女性の苦労

「私はこのあと生産部長と話してから帰るから、石橋さんよろしくね。」

「わかりました。」

 理沙は生産部長である兄の圭一と部屋を出て行った。事務室に石橋さんと二人になった。女性である石橋さんはパンツスーツであるのに対して、男性の自分がスカートを履いていると思うと、より恥ずかしさが増してくる。


「早速、前期の決算書見せてもらってもいいですか?」

「はい、ちょっとお待ちください。」

 石橋さんはあきらかに修二より年下だが、親会社の社員ということで修二は敬語を使った。それがより一層みじめな感情を抱かせる。

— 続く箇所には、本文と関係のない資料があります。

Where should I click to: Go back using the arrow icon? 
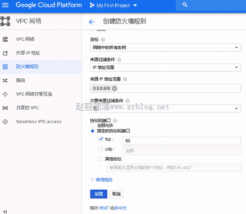point(91,22)
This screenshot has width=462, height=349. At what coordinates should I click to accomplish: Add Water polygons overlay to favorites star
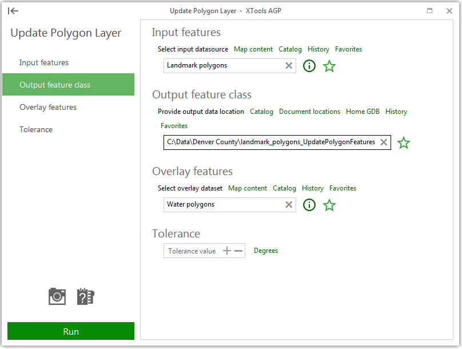[x=329, y=205]
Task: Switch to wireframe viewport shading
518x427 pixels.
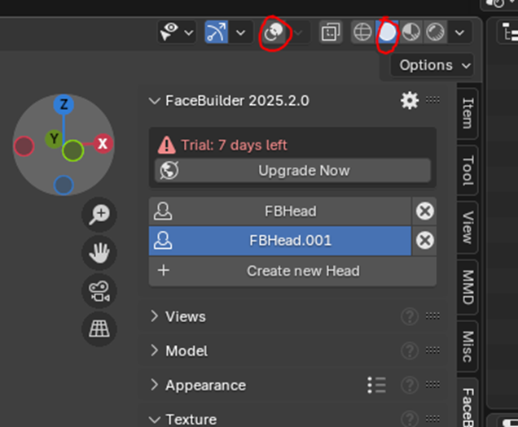Action: tap(362, 33)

 キャビネットから決算書の入ったファイルを取り出し石橋さんに渡した。修二も自分の仕事をするために、デスクの椅子に腰かけた。


──ピコ!


 その瞬間、ピコという音ともに頭をたたれた。叩かれた方をみると、石橋さんがおもちゃのピコピコハンマーを持っていた。石橋さんに叩かれるシチュエーションが理解できないまま唖然としていると、

「椅子に座るときは、スカートがしわにならないように手を当てて座ってください。伝え忘れましたが、本部長より佐野さんの教育もするように言われています。」

「教育って?」

思わず敬語を忘れて聞き返した。

「もちろん、素敵な女性になって本部長にふさわしいお嫁さんになるためのです。本部長も佐野さんに女性としての自覚が足りないようなら、夜の街に研修に行ってもらうと言っていましたよ。」

「夜の街って、キャバクラとか?」

「詳しいことは分かりませんが、ニューハーフヘルスの求人調べてましたよ。行きたくないなら、気を付けてください。」


 修二はその後も、座っているときに足が開いたり、しゃがむときにパンツが見えたりなど、ことあるごとにピコピコハンマーでたたかれ続けた。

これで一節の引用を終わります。